The current recession has hit our city and our borough especially hard. In a manner reminiscent of the previous recession, the greatest pain has thus far been experienced by well-educated New Yorkers.
Previous Recession Saw Long-Term Unemployment Rise Amongst the Educated
In the recession that gripped the United States in the early part of this decade (March 2001 to November 2001), the unemployment rate rose across all categories of workers. The long-term unemployed (those unemployed for more that six months) grew in size dramatically during the period surrounding the 2001 recession, but the growth in long-term unemployment was far more dramatic amongst those with college educations than amongst the broader population. Interestingly, those Americans who had completed their college educations had their long-term unemployment numbers grow by approximately 300% during the period surrounding the recession of 2001, while the overall growth in long-term unemployment was only approximately 200% and the growth in long-term unemployment amongst those with no more than a high school diploma was only approximately 150%.
In the end, real economic pain is more severe for those with fewer resources, and in good times and in bad times, the levels of unemployment amongst educated Americans are far, far below the levels for those who have little education.
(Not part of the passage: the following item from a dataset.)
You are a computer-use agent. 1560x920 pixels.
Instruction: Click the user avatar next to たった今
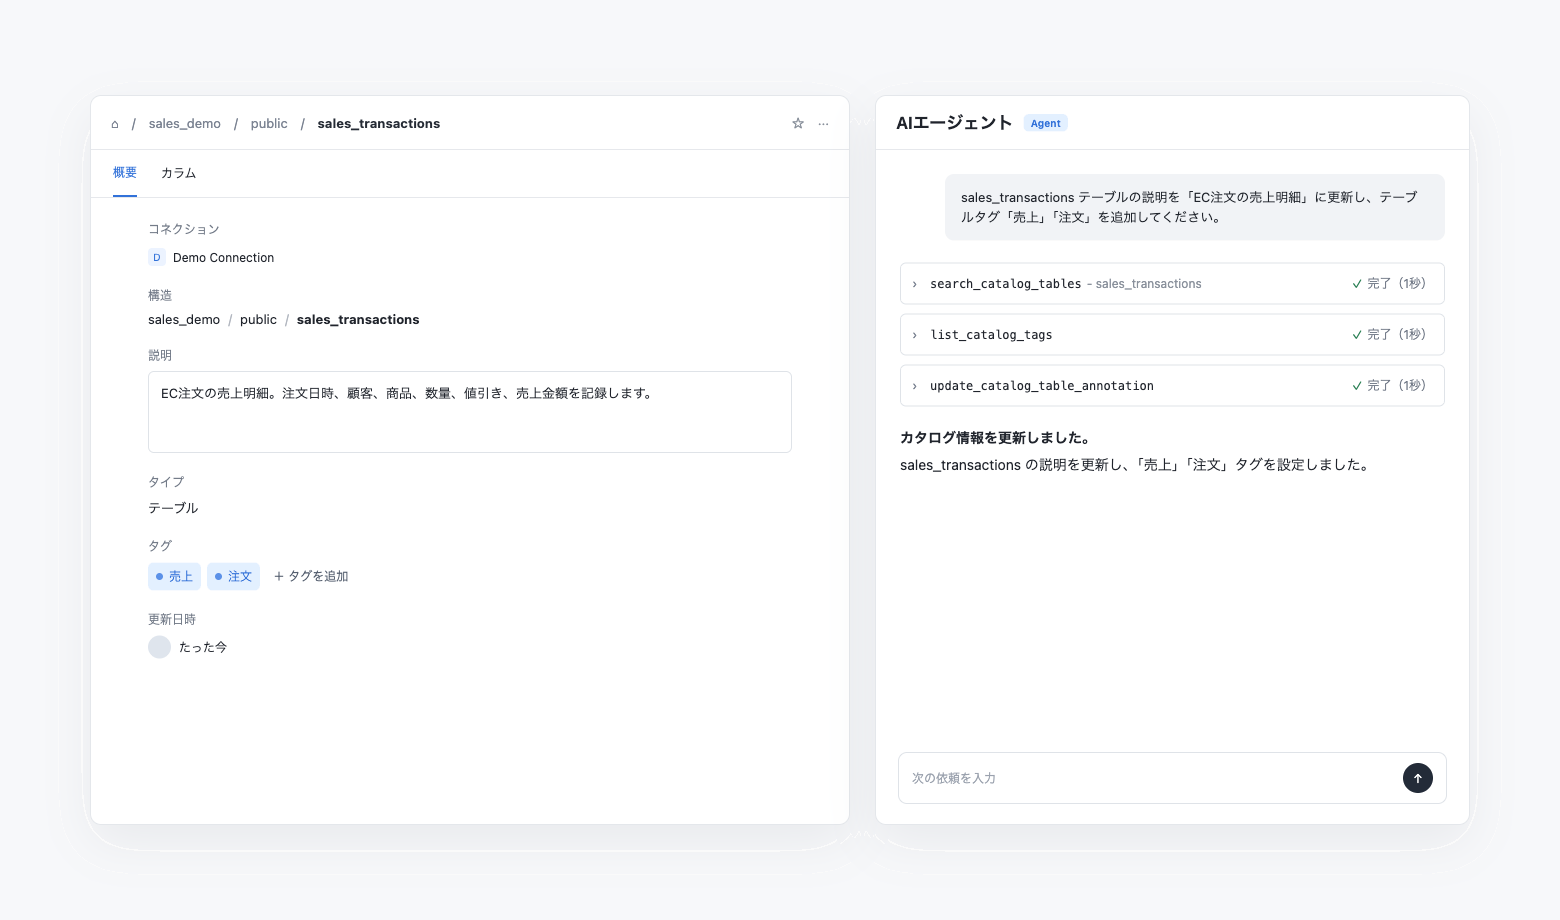[160, 647]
The recession of 2001 and its aftermath demonstrated that modern recessions have the potential to impose greater pain on well-educated Americans than on those less educated, at least in terms of percentage increases in long-term unemployment.
Troubles Accelerate Amongst the Well Educated
As the New York Times reported yesterday, the current economic downturn has resulted in New York City residents with at least bachelors degrees losing their jobs at more than twice the rate of those who did not finish high school. As the Times noted, highly educated workers often benefit from significant severance packages that mask the true level of their unemployment in the early portion of an economic downturn because those receiving severance payments typically would not apply for unemployment benefits until those severance payments are exhausted. Therefore, the actual growth in unemployment amongst those with college degrees is likely significantly higher than the growth seen in the unemployment statistics, which are based on analyses of those who apply for unemployment benefits.
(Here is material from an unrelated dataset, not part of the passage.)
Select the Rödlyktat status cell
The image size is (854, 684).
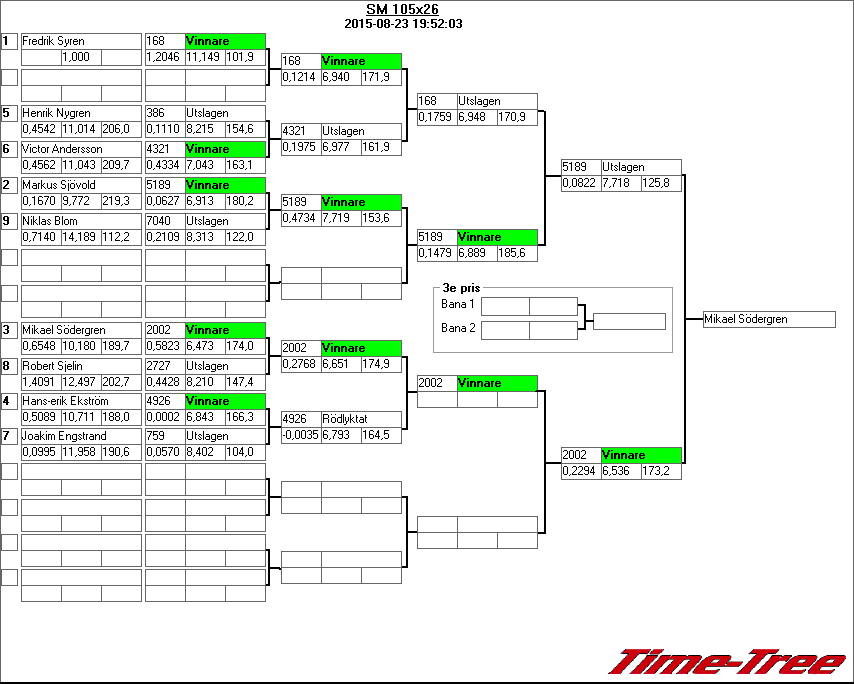[361, 419]
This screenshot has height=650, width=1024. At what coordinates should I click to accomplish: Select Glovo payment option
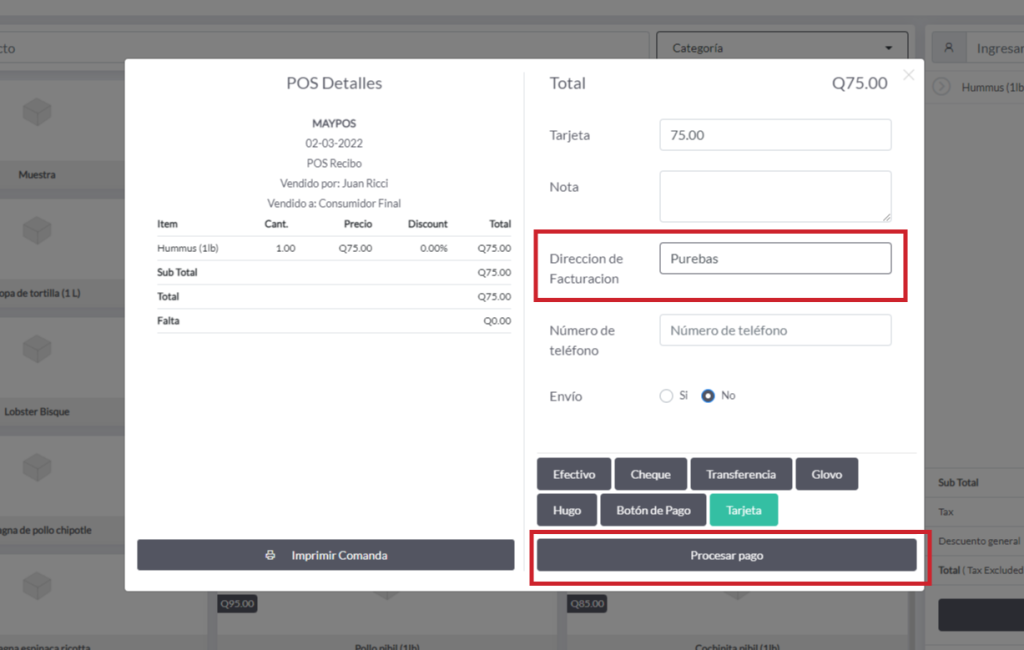click(x=826, y=474)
Manhattan is the borough with the largest percentage of its population possessing at least a bachelor's degree, and the unemployment trends we see in the current economic downturn combine with the intense difficulties facing the financial services sector to create an alarming picture for our borough. Communities with less of their economies linked to the financial services sector and those with less educated populations are likely to face shallower and shorter downturns than Manhattan, unless the New York City and New York State step in to help improve the prospects for Manhattan's workers and would-be workers.
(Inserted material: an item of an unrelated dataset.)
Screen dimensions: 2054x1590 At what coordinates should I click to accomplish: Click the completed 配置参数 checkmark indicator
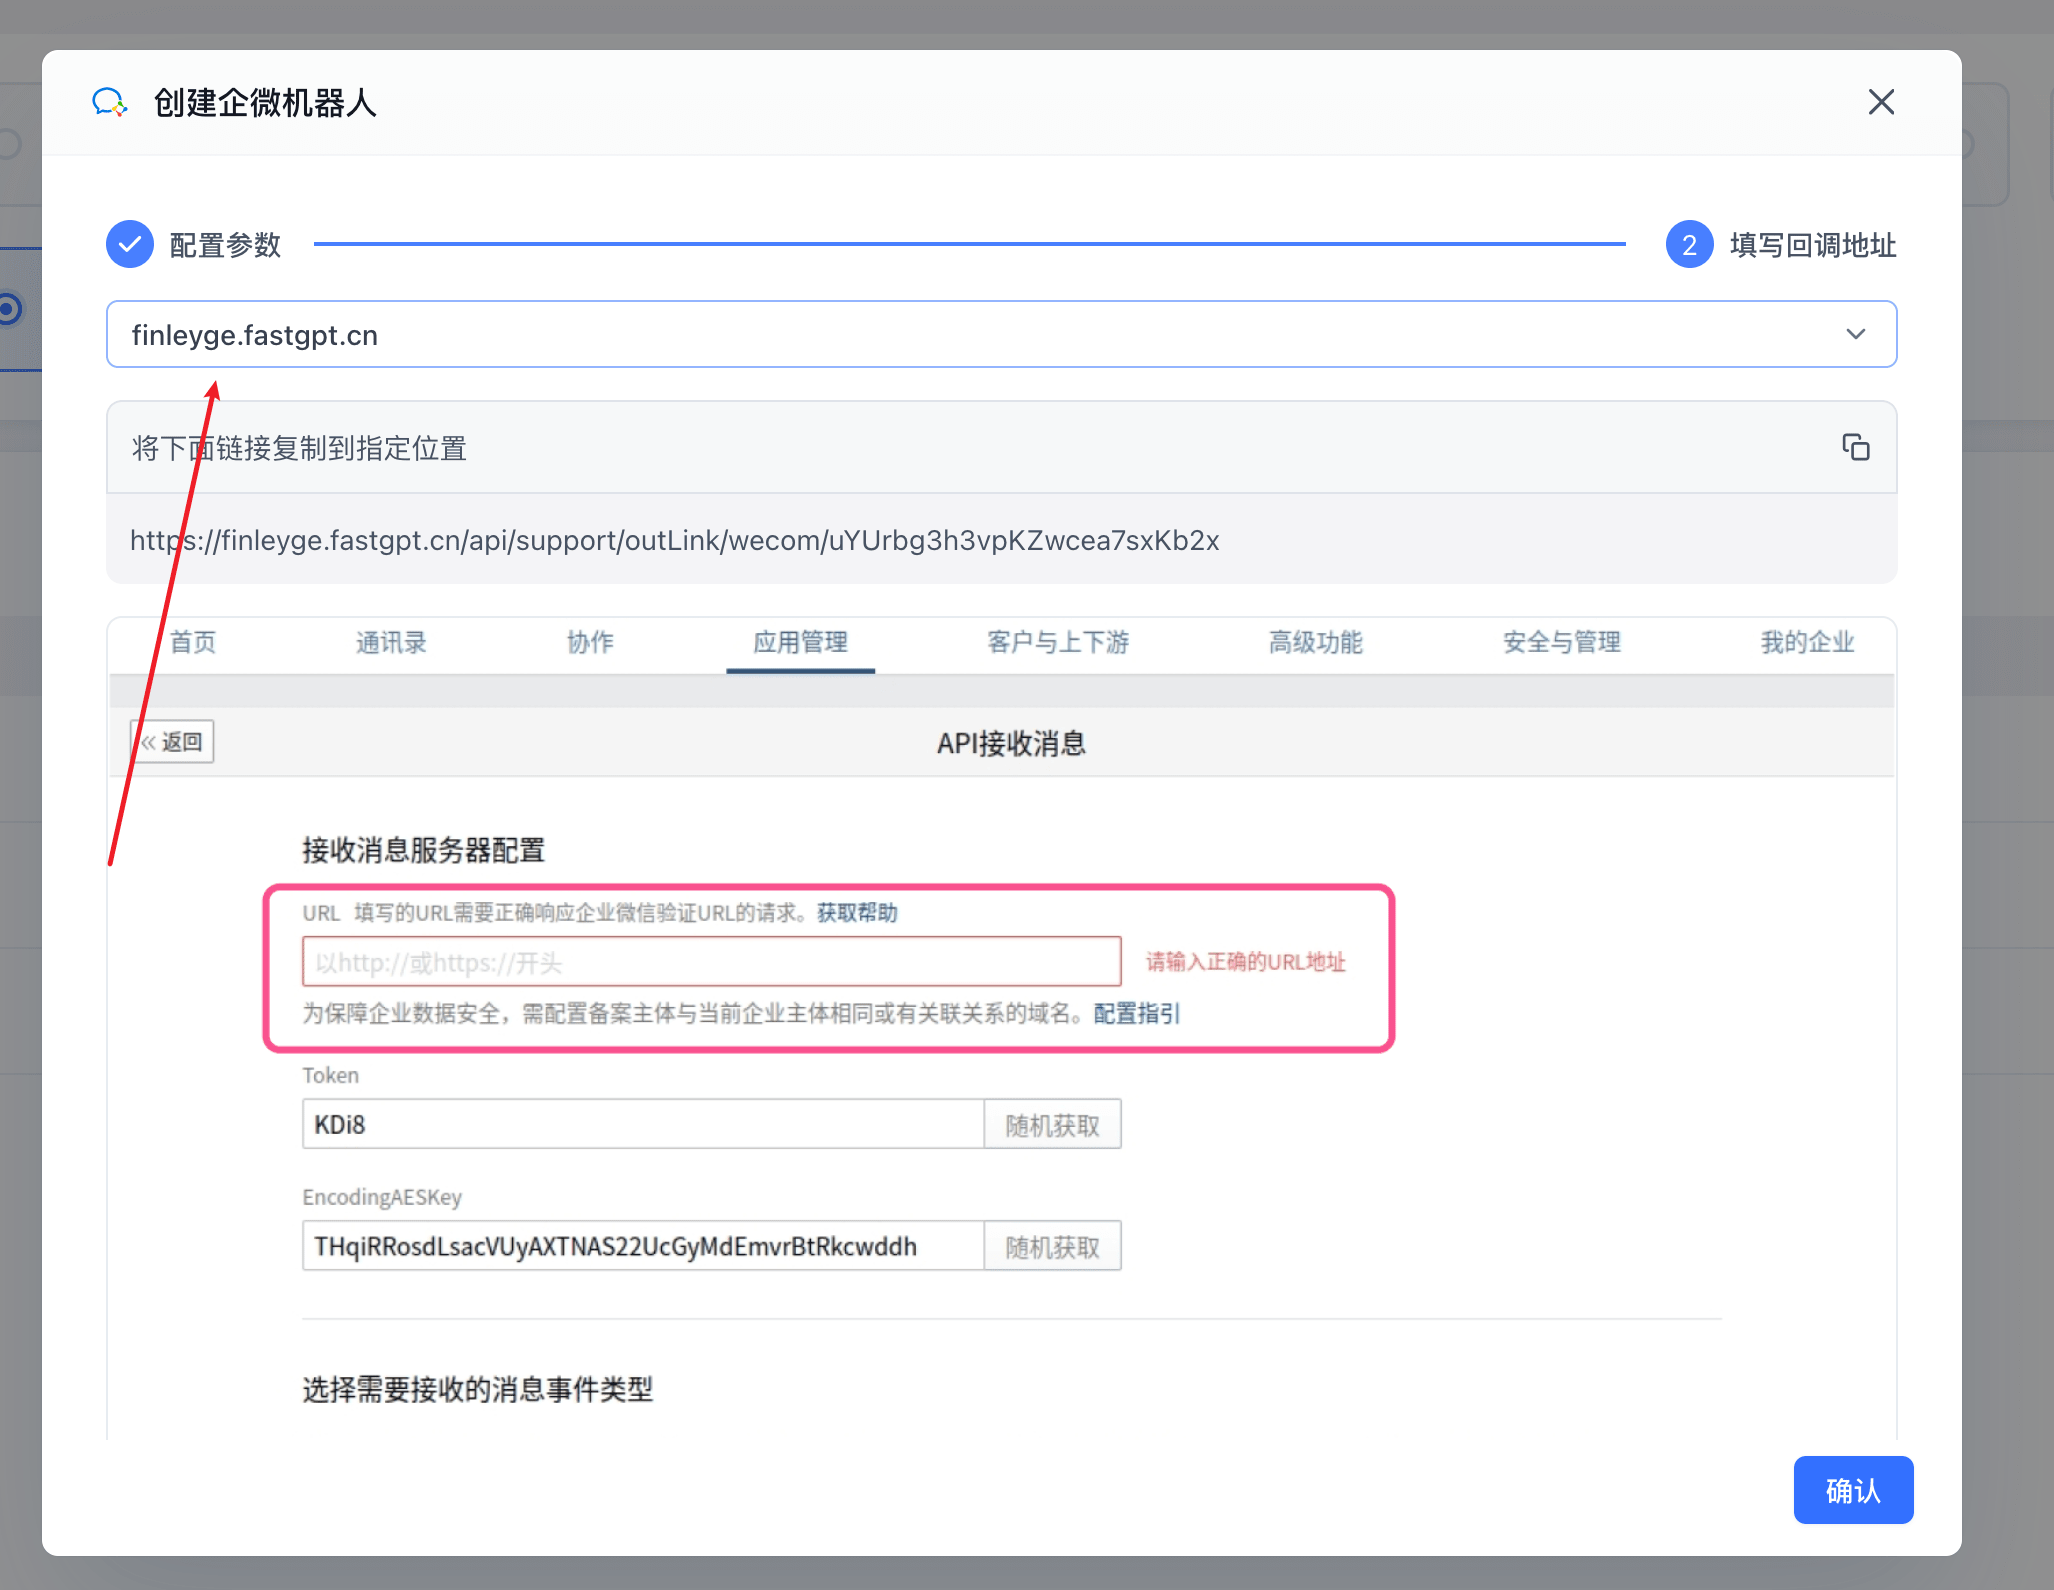click(x=130, y=243)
New York State is considering opening an office in Manhattan to support the retraining of well-educated workers and aiding in their job searches, and New York City announced a plan with the same goals (and the additional goal of spurring entrepreneurship) in February. The State program remains under development, and the New York City program uses only $15 million of New York City money and combines it with the $30 million the the federal government is providing to New York City. Unfortunately, $15 million is not nearly a sufficient commitment to the work we must do to combat the rising unemployment in our community.
We hope that our elected leaders, in the midst of their own enormous challenges and undertaking efforts to balance their budgets against a backdrop of declining tax revenues, will make the efforts to reduce unemployment in our city a high priority.